- **PROBLEM REQUIREMENTS**
Copy only what runs from the line containing "Screen dimensions: 767x621" through the end of the material below, line for line, with both ends included.

- **DATA PROVIDED**
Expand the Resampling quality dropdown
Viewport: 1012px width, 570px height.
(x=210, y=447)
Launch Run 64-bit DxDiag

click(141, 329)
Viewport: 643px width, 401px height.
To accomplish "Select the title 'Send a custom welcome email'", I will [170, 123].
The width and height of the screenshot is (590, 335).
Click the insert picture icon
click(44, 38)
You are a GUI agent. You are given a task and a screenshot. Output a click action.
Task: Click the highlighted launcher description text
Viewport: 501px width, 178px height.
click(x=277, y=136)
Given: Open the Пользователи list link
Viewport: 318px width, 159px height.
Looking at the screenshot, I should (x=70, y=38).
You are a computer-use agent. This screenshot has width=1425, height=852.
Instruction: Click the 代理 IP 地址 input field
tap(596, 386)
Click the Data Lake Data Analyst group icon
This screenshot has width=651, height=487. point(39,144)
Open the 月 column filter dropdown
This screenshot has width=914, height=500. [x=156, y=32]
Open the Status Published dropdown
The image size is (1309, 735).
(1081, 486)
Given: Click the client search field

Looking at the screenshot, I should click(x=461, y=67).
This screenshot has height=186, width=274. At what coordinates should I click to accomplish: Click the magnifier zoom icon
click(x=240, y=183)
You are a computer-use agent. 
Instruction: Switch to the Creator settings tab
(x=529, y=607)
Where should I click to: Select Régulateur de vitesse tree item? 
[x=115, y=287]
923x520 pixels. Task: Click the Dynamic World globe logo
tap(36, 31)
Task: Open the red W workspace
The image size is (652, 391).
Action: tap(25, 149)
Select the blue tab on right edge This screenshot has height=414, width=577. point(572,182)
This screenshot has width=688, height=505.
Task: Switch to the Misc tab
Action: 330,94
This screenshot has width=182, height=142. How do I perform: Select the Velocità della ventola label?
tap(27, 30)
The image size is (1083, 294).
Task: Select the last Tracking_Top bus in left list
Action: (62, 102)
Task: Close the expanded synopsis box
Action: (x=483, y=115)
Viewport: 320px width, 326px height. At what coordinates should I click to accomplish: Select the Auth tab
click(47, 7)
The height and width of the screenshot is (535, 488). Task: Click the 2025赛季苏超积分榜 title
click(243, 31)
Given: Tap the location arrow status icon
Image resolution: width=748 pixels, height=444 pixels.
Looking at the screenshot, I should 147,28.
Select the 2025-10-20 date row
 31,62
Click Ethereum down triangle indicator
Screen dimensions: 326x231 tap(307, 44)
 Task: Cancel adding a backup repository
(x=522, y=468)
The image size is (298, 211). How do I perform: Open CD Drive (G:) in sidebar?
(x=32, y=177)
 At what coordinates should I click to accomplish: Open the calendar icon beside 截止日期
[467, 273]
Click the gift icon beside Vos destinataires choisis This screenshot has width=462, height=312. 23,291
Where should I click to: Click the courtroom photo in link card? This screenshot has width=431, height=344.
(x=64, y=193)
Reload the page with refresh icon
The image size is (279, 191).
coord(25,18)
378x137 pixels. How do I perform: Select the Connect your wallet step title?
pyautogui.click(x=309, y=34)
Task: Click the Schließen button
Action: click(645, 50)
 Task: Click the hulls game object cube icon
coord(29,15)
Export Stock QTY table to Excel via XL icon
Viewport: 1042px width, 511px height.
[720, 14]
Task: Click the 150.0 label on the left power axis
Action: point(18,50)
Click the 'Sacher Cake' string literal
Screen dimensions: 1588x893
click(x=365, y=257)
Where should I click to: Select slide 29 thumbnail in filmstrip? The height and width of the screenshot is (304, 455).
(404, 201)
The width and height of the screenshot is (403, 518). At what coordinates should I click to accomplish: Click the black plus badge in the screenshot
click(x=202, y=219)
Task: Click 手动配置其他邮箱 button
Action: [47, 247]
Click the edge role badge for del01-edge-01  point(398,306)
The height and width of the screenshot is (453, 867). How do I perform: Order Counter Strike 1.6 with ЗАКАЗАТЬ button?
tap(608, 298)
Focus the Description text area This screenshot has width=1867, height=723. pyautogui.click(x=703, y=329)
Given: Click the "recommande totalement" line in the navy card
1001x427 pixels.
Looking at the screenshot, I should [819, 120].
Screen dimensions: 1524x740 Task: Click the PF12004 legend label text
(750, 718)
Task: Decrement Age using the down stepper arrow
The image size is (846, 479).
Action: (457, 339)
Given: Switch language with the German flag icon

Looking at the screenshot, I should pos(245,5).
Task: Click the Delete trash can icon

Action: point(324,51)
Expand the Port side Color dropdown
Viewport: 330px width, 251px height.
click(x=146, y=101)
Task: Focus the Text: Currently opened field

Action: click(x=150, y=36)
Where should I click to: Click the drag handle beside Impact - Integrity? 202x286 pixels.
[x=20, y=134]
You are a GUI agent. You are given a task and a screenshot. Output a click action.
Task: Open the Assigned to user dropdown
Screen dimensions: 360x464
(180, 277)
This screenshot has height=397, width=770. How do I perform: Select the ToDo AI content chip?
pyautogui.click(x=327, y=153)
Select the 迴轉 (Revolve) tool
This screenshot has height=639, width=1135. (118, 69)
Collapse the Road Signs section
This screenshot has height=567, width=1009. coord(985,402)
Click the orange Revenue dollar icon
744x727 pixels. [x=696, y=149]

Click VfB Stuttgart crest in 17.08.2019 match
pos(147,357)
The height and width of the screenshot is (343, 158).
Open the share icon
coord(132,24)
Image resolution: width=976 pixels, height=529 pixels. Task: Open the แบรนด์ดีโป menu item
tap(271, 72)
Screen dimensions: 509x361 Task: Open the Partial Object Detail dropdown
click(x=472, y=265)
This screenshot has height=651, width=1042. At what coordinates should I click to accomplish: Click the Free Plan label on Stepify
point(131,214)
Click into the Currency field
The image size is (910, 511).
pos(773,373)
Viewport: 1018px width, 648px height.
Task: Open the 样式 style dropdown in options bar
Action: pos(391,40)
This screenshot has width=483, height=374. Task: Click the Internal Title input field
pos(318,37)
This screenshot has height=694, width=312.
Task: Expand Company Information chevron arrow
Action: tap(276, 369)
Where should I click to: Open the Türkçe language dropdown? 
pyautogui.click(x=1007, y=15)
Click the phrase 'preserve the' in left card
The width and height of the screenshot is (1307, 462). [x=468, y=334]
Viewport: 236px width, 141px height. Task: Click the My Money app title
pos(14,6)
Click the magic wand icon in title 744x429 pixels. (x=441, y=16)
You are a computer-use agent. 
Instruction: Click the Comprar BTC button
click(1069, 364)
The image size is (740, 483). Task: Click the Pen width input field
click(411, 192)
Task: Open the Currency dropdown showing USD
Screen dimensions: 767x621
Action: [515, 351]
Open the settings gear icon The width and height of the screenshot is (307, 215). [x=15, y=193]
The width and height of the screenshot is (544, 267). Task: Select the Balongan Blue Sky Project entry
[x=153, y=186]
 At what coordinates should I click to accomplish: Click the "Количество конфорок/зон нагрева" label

- **OUTPUT**
Screen dimensions: 767x621
Action: [515, 351]
Open the settings gear icon The width and height of the screenshot is (307, 215). [x=15, y=193]
The width and height of the screenshot is (544, 267). Task: Select the Balongan Blue Sky Project entry
[x=153, y=186]
 At what coordinates should I click to accomplish: Click the "Количество конфорок/зон нагрева" label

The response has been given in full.